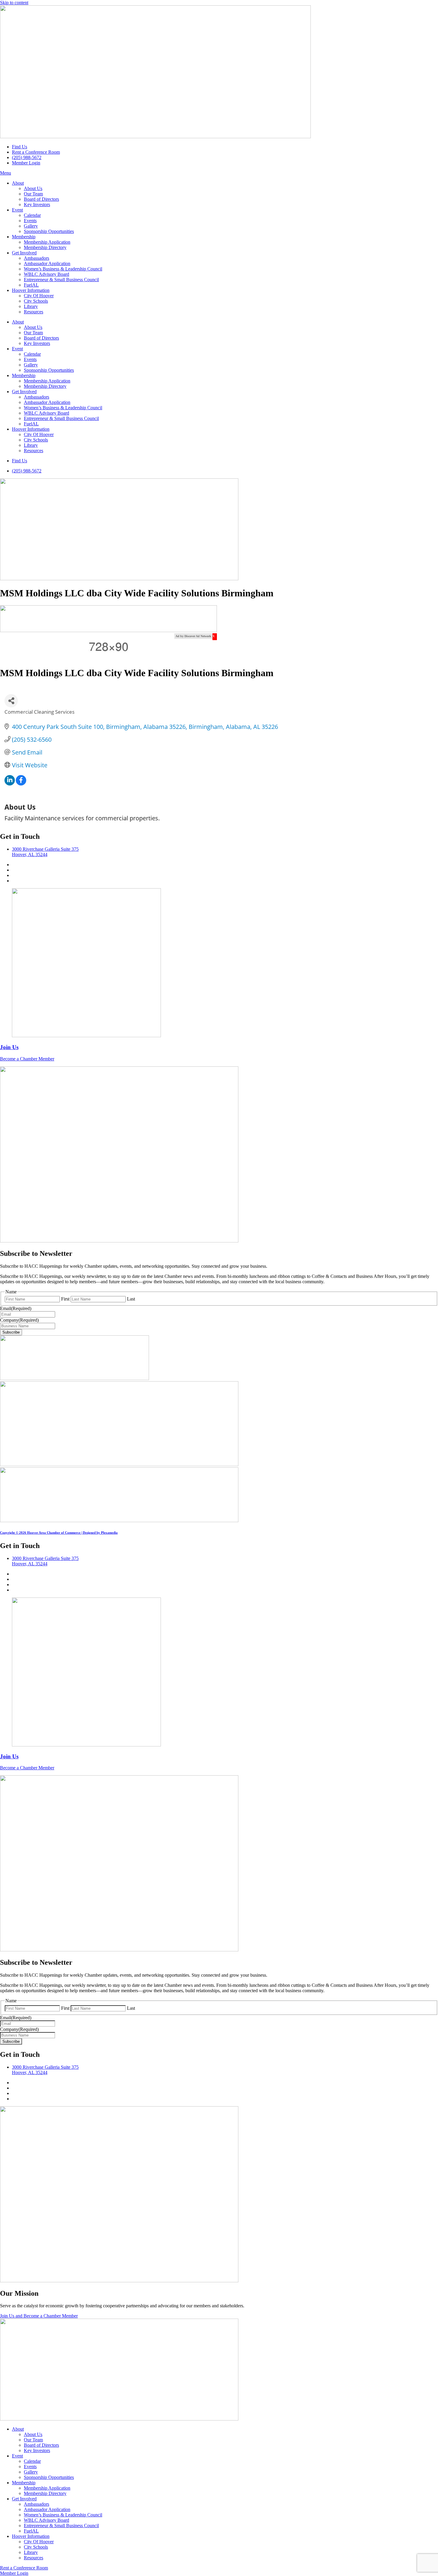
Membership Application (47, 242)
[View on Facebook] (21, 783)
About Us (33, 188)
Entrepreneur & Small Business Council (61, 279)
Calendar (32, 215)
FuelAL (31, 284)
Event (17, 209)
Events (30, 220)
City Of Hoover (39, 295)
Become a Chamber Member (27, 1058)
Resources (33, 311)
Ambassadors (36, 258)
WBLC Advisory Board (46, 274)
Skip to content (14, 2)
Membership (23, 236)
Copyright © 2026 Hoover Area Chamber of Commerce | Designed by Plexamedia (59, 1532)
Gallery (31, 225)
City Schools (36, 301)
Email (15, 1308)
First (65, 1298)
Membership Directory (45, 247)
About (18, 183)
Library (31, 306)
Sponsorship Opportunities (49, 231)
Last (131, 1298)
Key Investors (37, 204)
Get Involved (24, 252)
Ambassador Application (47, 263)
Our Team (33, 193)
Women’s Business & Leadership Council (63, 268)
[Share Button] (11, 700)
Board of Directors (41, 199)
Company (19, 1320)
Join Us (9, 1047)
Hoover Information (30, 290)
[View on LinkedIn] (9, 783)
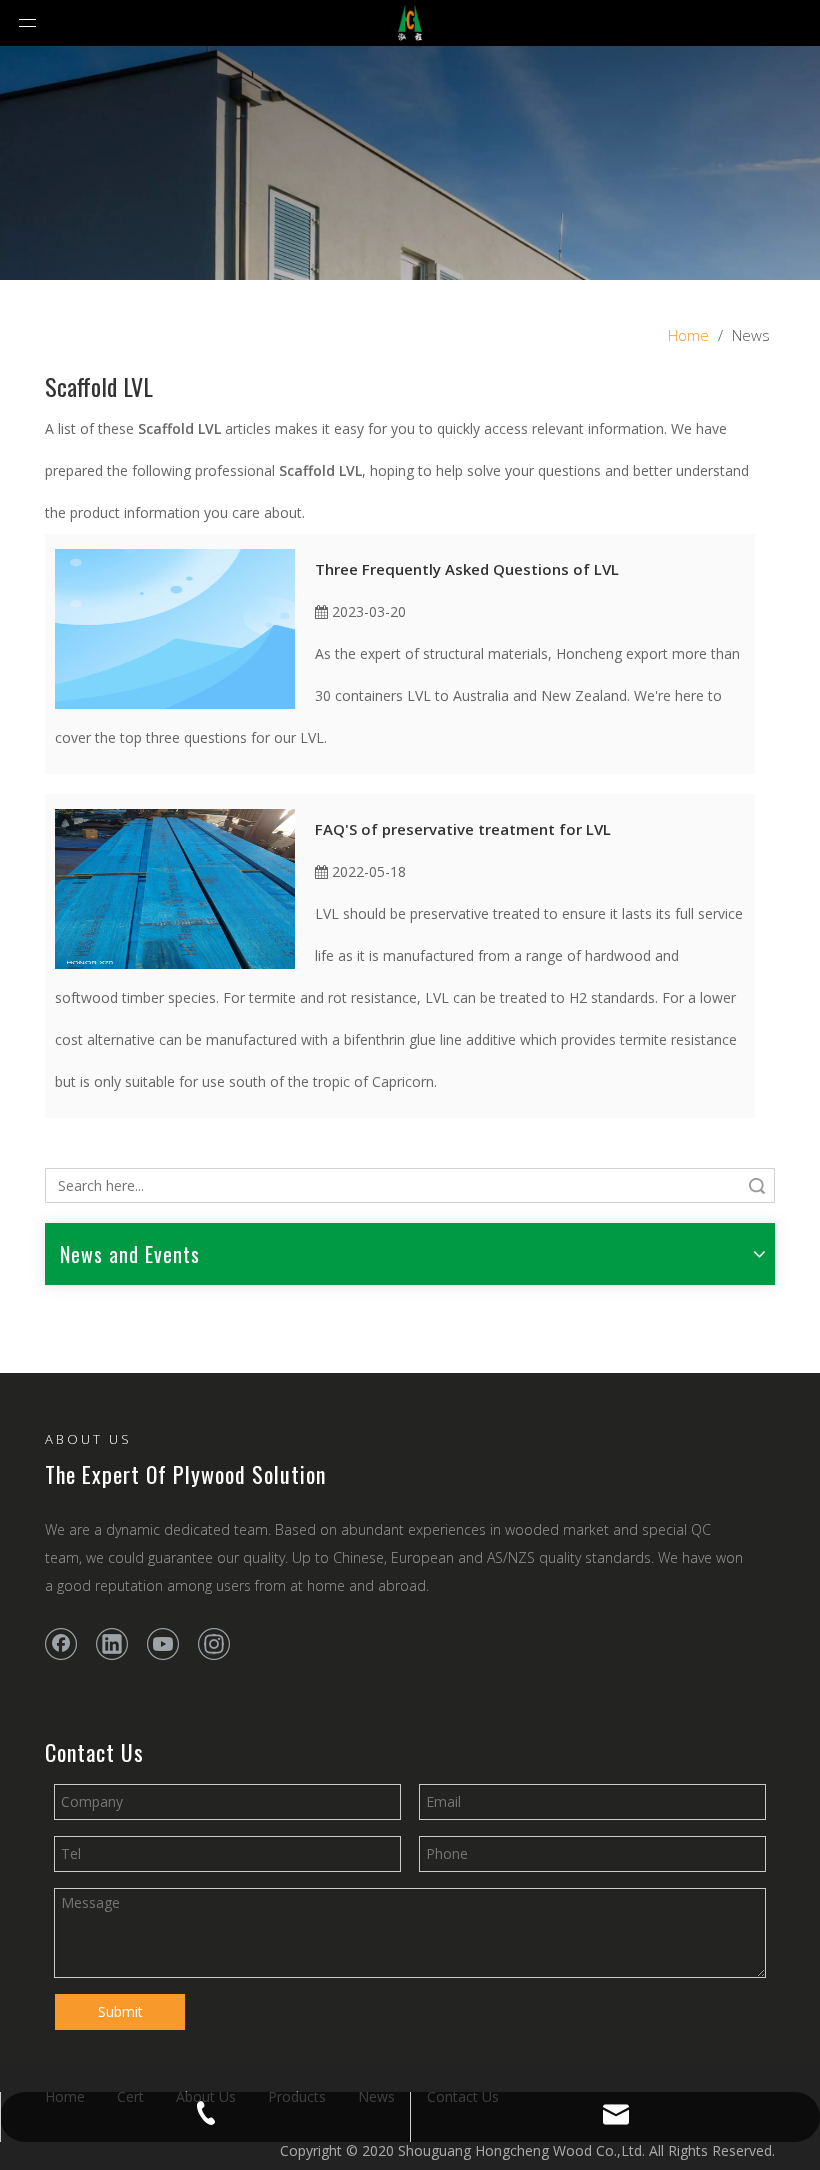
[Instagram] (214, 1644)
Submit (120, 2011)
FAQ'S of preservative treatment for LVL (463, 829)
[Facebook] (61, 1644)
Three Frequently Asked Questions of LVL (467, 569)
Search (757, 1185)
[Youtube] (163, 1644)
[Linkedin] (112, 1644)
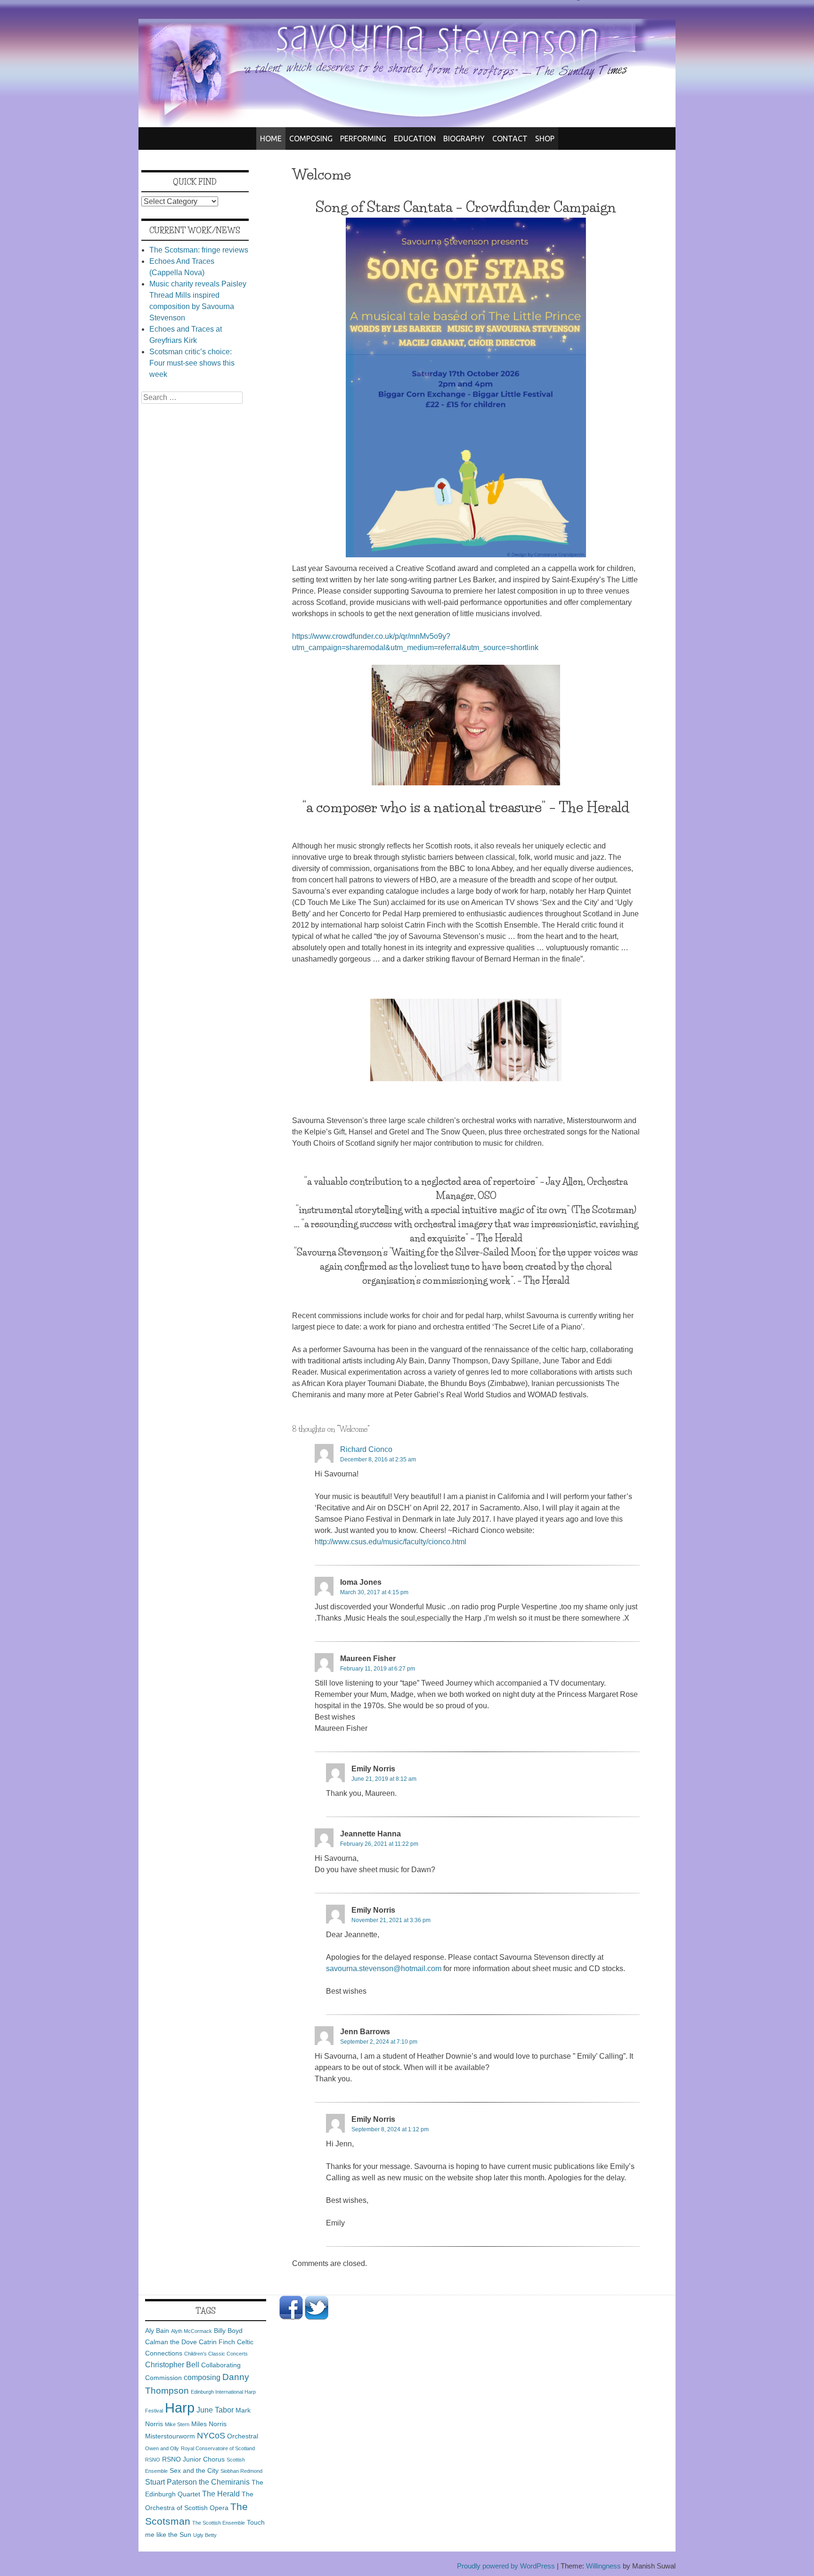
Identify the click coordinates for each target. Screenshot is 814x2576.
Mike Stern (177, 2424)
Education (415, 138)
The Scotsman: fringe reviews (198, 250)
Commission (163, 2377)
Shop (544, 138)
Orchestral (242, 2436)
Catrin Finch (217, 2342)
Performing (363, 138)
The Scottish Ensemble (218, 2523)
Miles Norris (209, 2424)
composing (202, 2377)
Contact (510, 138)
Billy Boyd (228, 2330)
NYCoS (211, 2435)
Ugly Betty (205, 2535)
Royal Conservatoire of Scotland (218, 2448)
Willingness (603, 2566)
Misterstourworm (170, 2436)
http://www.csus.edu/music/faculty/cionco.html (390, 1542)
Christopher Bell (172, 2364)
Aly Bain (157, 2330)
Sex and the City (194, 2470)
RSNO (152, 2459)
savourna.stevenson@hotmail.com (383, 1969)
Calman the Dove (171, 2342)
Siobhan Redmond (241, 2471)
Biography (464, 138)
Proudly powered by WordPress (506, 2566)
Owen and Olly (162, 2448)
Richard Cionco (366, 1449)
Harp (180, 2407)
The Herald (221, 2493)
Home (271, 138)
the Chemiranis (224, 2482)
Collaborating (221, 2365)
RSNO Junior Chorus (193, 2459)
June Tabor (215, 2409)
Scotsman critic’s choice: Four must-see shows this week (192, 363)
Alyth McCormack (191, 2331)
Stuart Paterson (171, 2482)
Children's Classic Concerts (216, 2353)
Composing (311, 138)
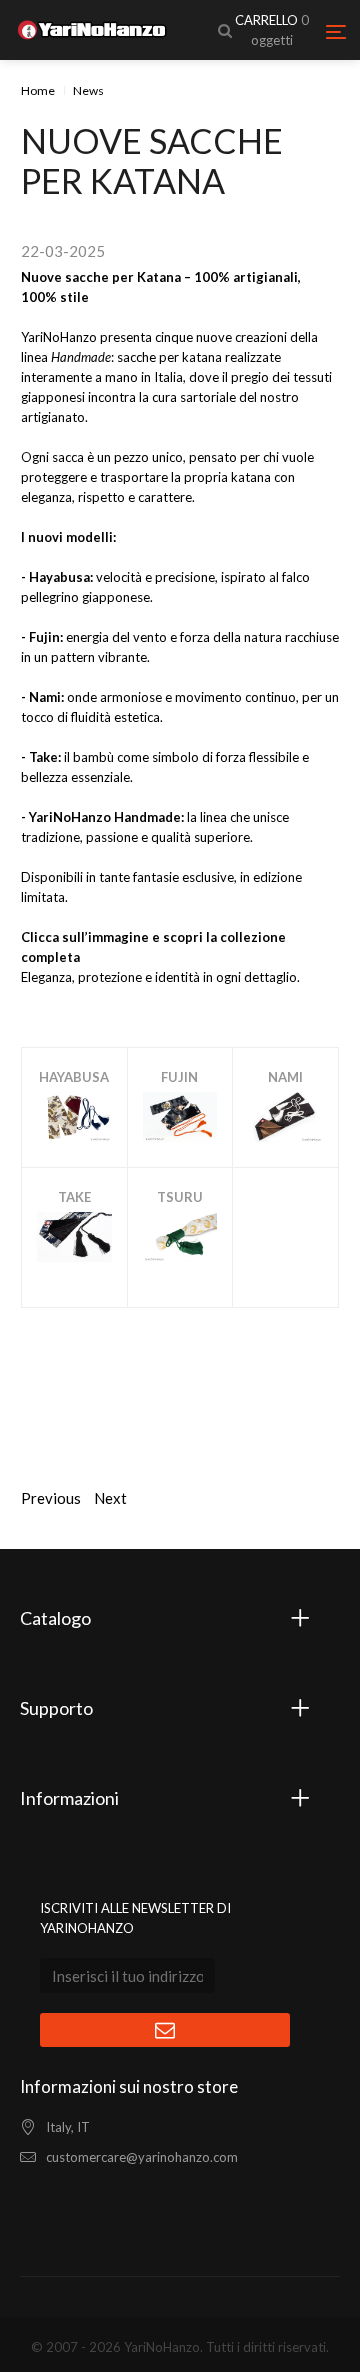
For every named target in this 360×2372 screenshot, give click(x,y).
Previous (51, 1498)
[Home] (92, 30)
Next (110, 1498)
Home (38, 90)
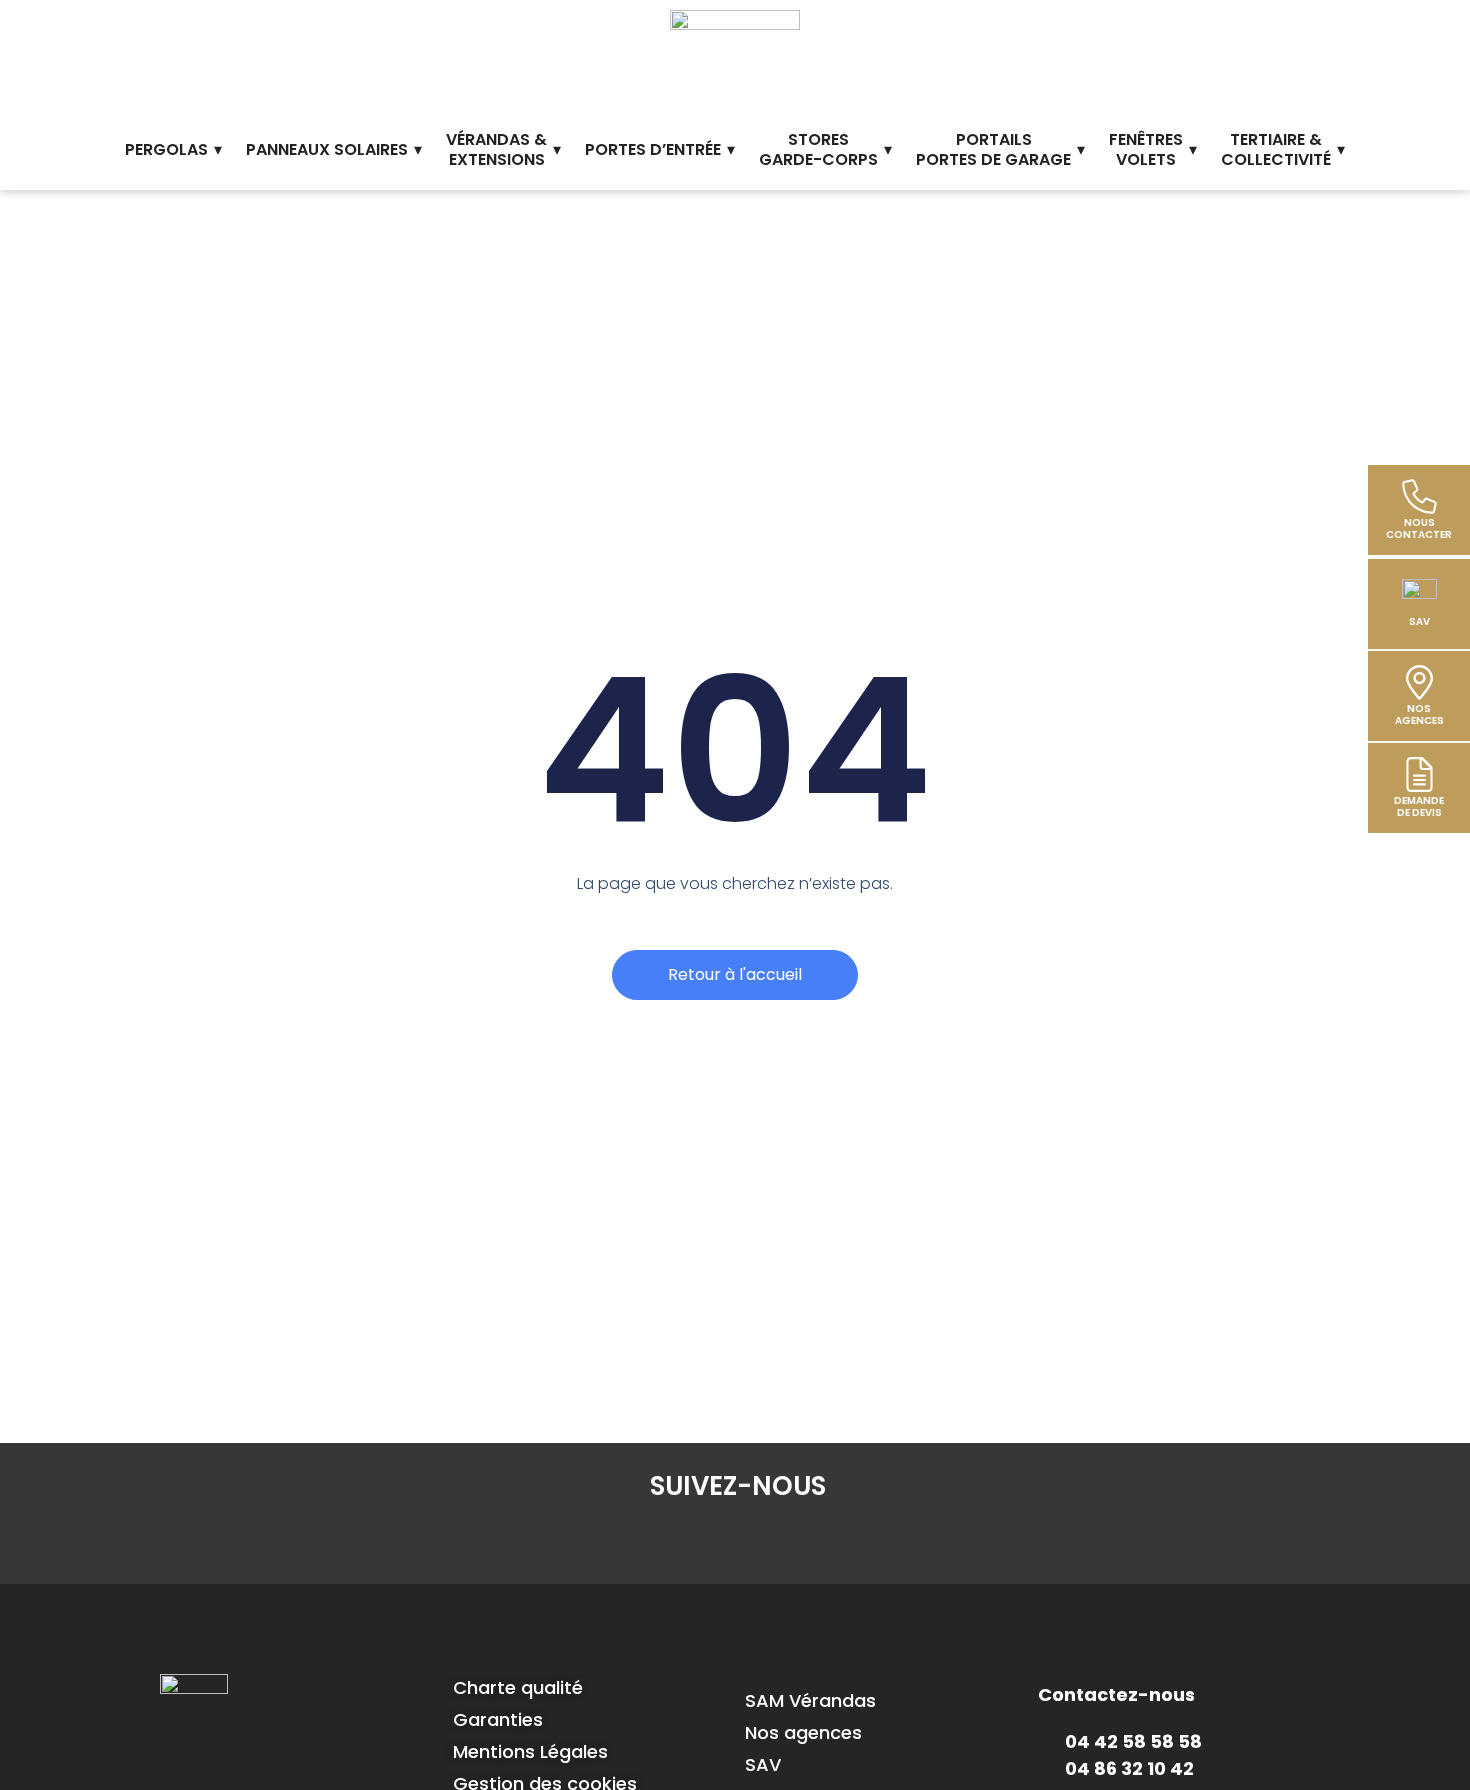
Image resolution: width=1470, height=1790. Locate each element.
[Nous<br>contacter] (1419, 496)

══════════

> [HOW TO COMPLETE THIS TASK]
Except for the pictures, set down all of the records exactly.

> [TASK RESULT]
Membership Application (47, 242)
[View on Facebook] (21, 783)
About Us (33, 188)
Entrepreneur & Small Business Council (61, 279)
Calendar (32, 215)
FuelAL (31, 284)
Event (17, 209)
Events (30, 220)
City Of Hoover (39, 295)
Become a Chamber Member (27, 1058)
Resources (33, 311)
Ambassadors (36, 258)
WBLC Advisory Board (46, 274)
Skip to content (14, 2)
Membership (23, 236)
Copyright © 2026 Hoover Area Chamber of Commerce | Designed by Plexamedia (59, 1532)
Gallery (31, 225)
City Schools (36, 301)
Email (15, 1308)
First (65, 1298)
Membership Directory (45, 247)
About (18, 183)
Library (31, 306)
Sponsorship Opportunities (49, 231)
Last (131, 1298)
Key Investors (37, 204)
Get Involved (24, 252)
Ambassador Application (47, 263)
Our Team (33, 193)
Women’s Business & Leadership Council (63, 268)
[Share Button] (11, 700)
Board of Directors (41, 199)
Company (19, 1320)
Join Us (9, 1047)
Hoover Information (30, 290)
[View on LinkedIn] (9, 783)
[Instagram] (214, 1644)
Submit (120, 2011)
FAQ'S of preservative treatment for LVL (463, 829)
[Facebook] (61, 1644)
Three Frequently Asked Questions of LVL (467, 569)
Search (757, 1185)
[Youtube] (163, 1644)
[Linkedin] (112, 1644)
Identify the click coordinates for each target. Screenshot is 814x2576.
Mike Stern (177, 2424)
Education (415, 138)
The Scotsman: fringe reviews (198, 250)
Commission (163, 2377)
Shop (544, 138)
Orchestral (242, 2436)
Catrin Finch (217, 2342)
Performing (363, 138)
The Scottish Ensemble (218, 2523)
Miles Norris (209, 2424)
composing (202, 2377)
Contact (510, 138)
Billy Boyd (228, 2330)
NYCoS (211, 2435)
Ugly Betty (205, 2535)
Royal Conservatoire of Scotland (218, 2448)
Willingness (603, 2566)
Misterstourworm (170, 2436)
http://www.csus.edu/music/faculty/cionco.html (390, 1542)
Christopher Bell (172, 2364)
Aly Bain (157, 2330)
Sex and the City (194, 2470)
RSNO (152, 2459)
savourna.stevenson@hotmail.com (383, 1969)
Calman the Dove (171, 2342)
Siobhan Redmond (241, 2471)
Biography (464, 138)
Proudly powered by WordPress (506, 2566)
Owen and Olly (162, 2448)
Richard Cionco (366, 1449)
Harp (180, 2407)
The Herald (221, 2493)
Home (271, 138)
the Chemiranis (224, 2482)
Collaborating (221, 2365)
RSNO Junior Chorus (193, 2459)
June Tabor (215, 2409)
Scotsman critic’s choice: Four must-see shows this week (192, 363)
Alyth McCormack (191, 2331)
Stuart Paterson (171, 2482)
Children's Classic Concerts (216, 2353)
Composing (311, 138)
For every named target in this 360×2372 screenshot, give click(x,y).
Previous (51, 1498)
[Home] (92, 30)
Next (110, 1498)
Home (38, 90)
Image resolution: width=1470, height=1790. Locate each element.
[Nous<br>contacter] (1419, 496)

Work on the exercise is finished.